= TASK OBJECTIVE =
Show each line in the rows below that contains the word "perform".

= DATA SUPPLIED =
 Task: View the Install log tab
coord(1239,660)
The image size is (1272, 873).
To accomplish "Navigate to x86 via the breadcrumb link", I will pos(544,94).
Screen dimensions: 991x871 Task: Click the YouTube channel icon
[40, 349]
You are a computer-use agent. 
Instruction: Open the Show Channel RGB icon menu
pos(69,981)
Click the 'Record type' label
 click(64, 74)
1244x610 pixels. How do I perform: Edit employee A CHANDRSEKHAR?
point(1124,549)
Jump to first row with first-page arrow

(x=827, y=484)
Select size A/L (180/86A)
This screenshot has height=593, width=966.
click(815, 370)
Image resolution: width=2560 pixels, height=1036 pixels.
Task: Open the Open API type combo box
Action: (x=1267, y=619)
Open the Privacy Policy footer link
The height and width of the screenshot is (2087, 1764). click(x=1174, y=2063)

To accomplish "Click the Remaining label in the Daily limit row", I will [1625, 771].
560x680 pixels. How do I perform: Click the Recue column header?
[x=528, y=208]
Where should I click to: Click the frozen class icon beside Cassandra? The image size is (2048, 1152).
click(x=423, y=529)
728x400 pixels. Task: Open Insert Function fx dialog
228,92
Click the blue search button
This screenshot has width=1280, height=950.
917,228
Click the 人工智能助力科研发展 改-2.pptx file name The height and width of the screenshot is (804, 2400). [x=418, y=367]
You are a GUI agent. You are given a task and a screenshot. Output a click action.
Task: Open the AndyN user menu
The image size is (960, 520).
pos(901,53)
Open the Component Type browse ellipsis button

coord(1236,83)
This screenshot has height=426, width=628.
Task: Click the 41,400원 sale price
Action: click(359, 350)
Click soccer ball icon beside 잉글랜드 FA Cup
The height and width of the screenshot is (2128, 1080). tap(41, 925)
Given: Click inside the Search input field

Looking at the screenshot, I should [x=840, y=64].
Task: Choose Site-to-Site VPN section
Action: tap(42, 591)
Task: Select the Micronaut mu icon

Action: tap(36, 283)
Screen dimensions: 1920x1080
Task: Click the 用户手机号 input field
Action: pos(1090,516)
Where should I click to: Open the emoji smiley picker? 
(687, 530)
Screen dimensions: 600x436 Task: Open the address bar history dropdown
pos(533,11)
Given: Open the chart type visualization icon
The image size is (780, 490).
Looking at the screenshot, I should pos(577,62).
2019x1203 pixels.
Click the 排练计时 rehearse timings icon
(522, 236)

= TASK SOLUTION =
1244x610 pixels. How do I perform: Edit employee A CHANDRSEKHAR?
560x680 pixels. How do I perform: Click the Recue column header?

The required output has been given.